→ **Texte d'étude**:
============================================================
Le lactose est un oside de la famille des glucides naturellement présent dans le lait. Pour bien le digérer, l’organisme doit exprimer une enzyme appelée lactase, dont tous les mammifères disposent à la naissance. Mais chez tous les mammifères terrestres, la production de lactase cesse après le sevrage. Presque aucun Mammifère adulte ne digère donc le lait, à l’exception partielle de l’espèce humaine. De plus, si donner du lait à un hérisson le rendra malade, cette boisson est par contre inoffensive pour la plupart de nos concitoyens. En effet, au sein de la population européenne, 70 à 90 % des individus possèdent un phénotype LP (Lactase Persistante). Ce caractère leur permettant de digérer efficacement le lactose.
Une mutation apparue au Néolithique
Selon les chercheurs, la mutation responsable de ce phénotype serait liée à la découverte de l’agriculture et de l’élevage au Néolithique. Elle débute voilà près de 10.000 ans et progresse dans la population à mesure que ces nouvelles pratiques se répandent depuis le Croissant Fertile (Proche-Orient) jusqu’en Europe. Mais elle était encore rare sur le vieux continent voici six millénaires. Il y a 6000 ans en Ukraine, 5% de la population présentait le phénotype LP. Comment expliquer qu’en l’espace de quelques millénaires, ce phénotype soit devenu quasi-exclusif en Europe mais rare en Asie centrale ?
Une étude récente apporte de nouvelles explications concernant le succès de cette prodigieuse diffusion du phénotype LP. Laure Ségurel, chargée de recherche au CNRS, est co-autrice d’une étude publiée dans la revue PloS Biology en octobre dernier. Pour cette biologiste, le succès de diffusion du phénotype LP s’explique aussi par de meilleures chances de survie et de reproduction (+ 4 %). En ces temps reculés, les épidémies étaient d’autant plus fréquentes que les mesures sanitaires quasi-inexistantes. Or boire du lait présente des avantages indirects, notamment en diminuant le risque de s’abreuver à une source d’eau contaminée !
============================================================
→ **Données extraites**:
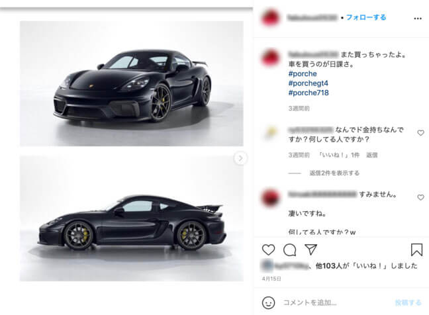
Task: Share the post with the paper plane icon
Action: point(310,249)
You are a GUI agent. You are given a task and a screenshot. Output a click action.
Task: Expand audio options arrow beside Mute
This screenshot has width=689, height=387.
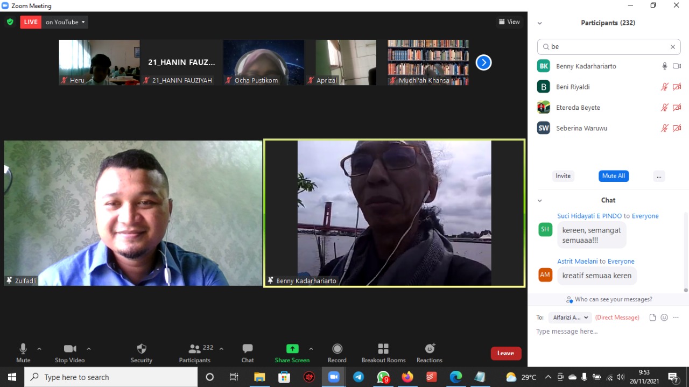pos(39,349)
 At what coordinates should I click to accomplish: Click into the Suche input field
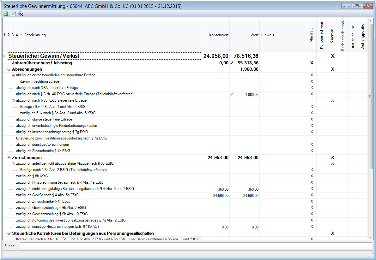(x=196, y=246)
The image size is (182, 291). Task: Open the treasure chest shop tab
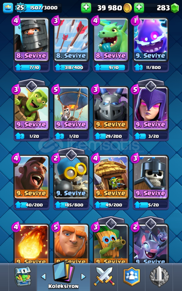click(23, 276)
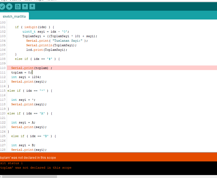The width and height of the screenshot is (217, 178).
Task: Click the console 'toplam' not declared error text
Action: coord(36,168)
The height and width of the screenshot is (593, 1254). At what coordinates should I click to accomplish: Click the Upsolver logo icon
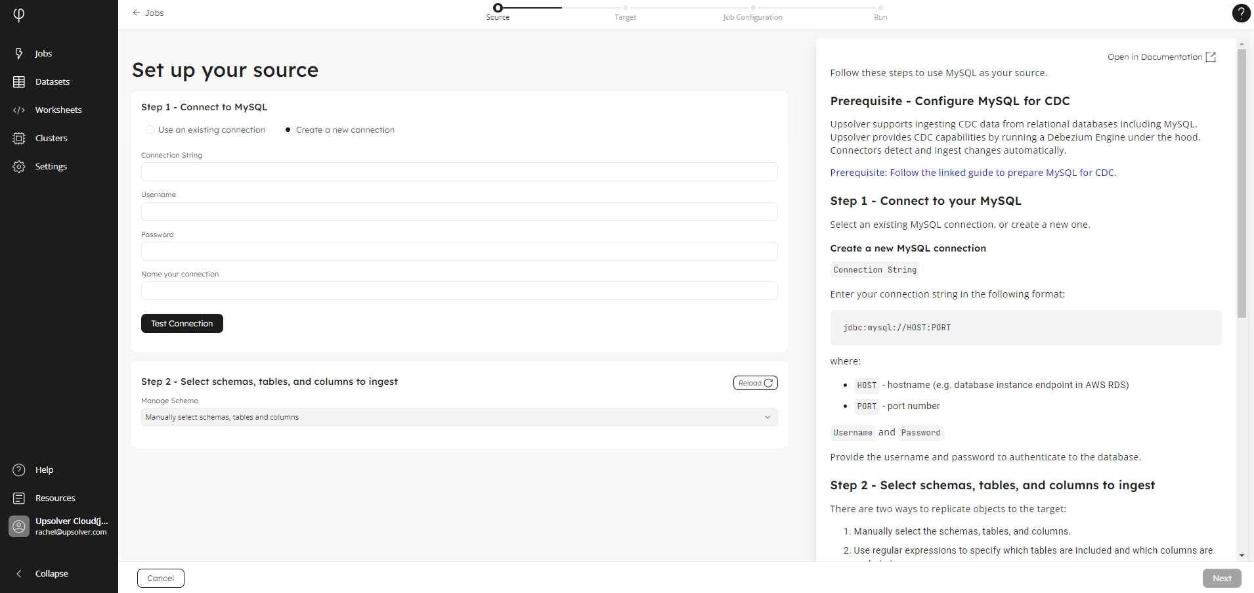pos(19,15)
============================================================
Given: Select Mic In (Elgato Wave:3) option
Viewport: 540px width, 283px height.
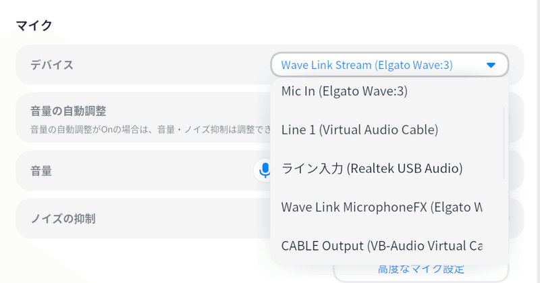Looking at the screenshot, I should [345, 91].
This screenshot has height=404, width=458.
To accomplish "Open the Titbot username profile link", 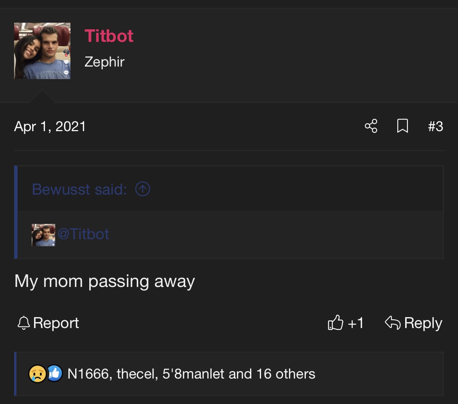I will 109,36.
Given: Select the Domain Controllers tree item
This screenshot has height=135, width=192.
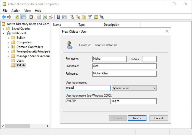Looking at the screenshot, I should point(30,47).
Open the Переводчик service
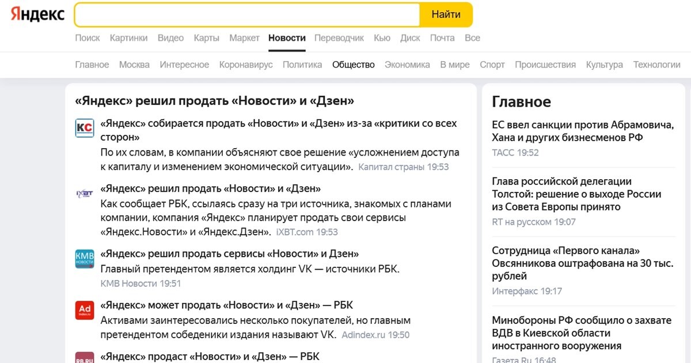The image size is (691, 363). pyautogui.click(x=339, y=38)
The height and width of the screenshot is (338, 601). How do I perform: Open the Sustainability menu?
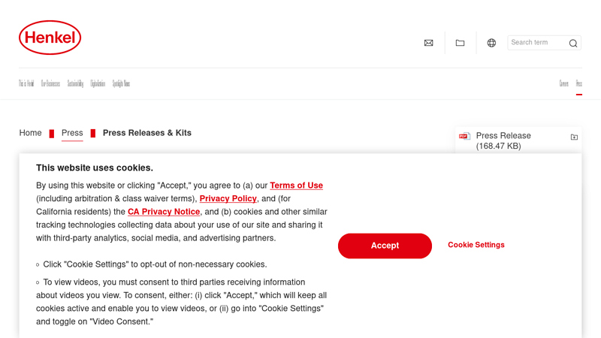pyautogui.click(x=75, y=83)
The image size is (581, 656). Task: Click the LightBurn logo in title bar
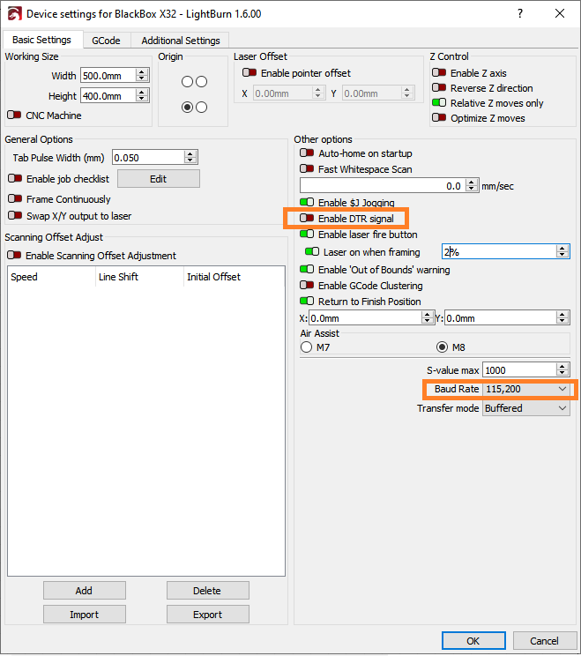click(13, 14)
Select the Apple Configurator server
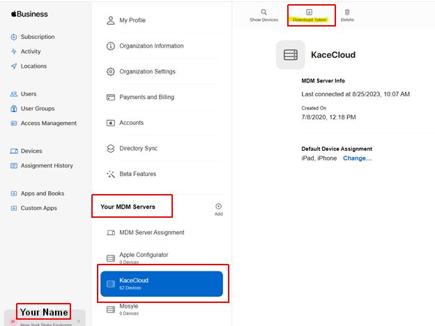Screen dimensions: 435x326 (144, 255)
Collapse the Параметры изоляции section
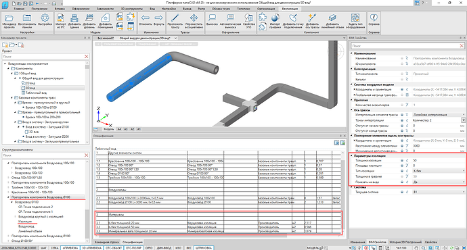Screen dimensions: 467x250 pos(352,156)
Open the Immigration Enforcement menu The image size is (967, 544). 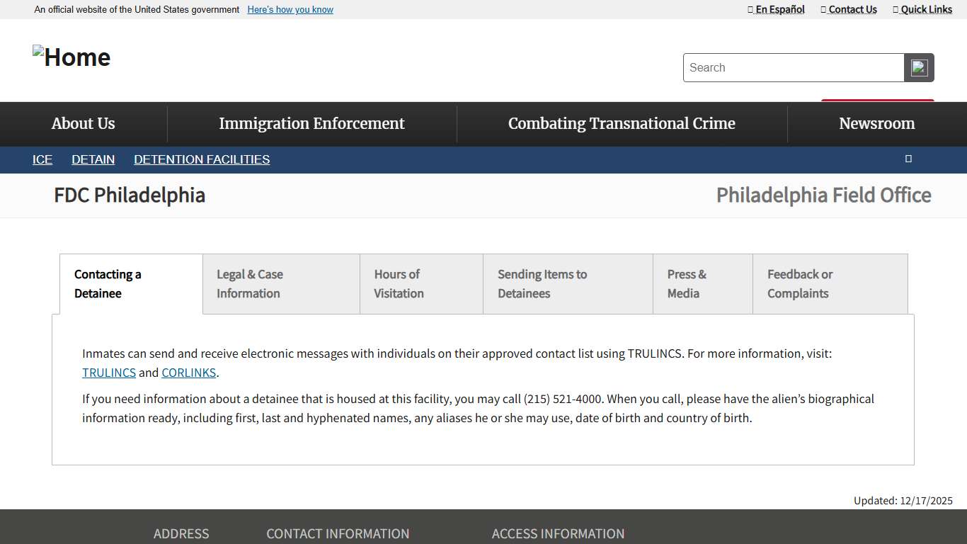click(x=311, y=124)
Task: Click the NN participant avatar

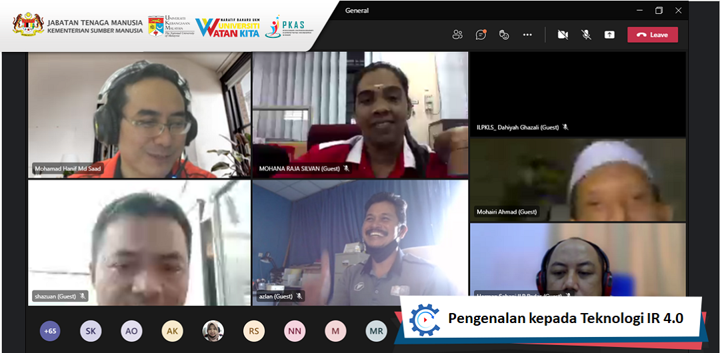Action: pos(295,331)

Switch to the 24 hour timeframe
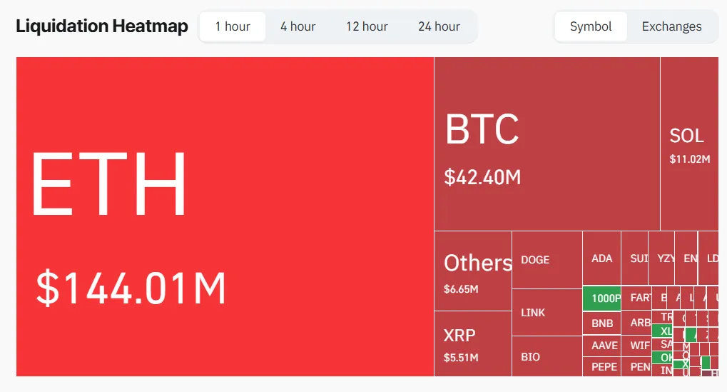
============================================================
→ **Travail demandé**:
- 1) Comment traduire en anglais cette phrase du texte sur le lactose : « Il y a 6000 ans en Ukraine, 5% de la population présentait le phénotype LP. » ?
- 2) Pouvez-vous réécrire plus brièvement le paragraphe du texte sur le lactose qui commence par « Une étude récente apporte », en conservant ses faits essentiels ?
- 3) Pourriez-vous reprendre le texte sur le lactose à la suite de sa dernière phrase et le prolonger ?

→ **Réponses rédigées**:
- 1) Six thousand years ago in Ukraine, 5% of the population had the LP phenotype.

- 2) Une étude récente, publiée en octobre dans PloS Biology et co-signée par Laure Ségurel, chargée de recherche au CNRS, éclaire la diffusion du phénotype LP. Celle-ci s'expliquerait aussi par de meilleures chances de survie et de reproduction (+ 4 %). Les épidémies étaient alors fréquentes et les mesures sanitaires quasi inexistantes. Boire du lait réduisait indirectement le risque de s'abreuver à une source d'eau contaminée.

- 3)
L’agriculture à l’origine de cette diffusion rapide
Si de nos jours cet argument ne se tient heureusement plus, il a probablement favorisé la diffusion rapide du phénotype une fois bien implanté eu Europe. Il y a 3000 ans, 50% des populations étudiées présentaient ce phénotype. 2000 ans avant notre époque, 90% des individus étaient concernés. Mais l’argument sanitaire n’explique pas tout. Le phénotype LP accompagne des changements culturels qui ont nettement favorisé sa diffusion. Dans l’Europe de l’Ouest néolithique, le lait de vache riche en lactose a remplacé la large consommation de fromage de chèvre pauvre en lactose (ce sucre restant dans le « petit lait »).
Ce changement de régime a nettement favorisé le phénotype LP. Tandis qu’en Asie centrale, les populations nomades consommatrices de produits sans lactose ou de ferments bactériens dégradant déjà ce sucre n’ont eu aucune utilité de cette mutation. Le phénotype ne s’est alors pas maintenu dans ces populations. Ainsi de nos jours, seul un tiers de l’humanité présente le phénotype LP.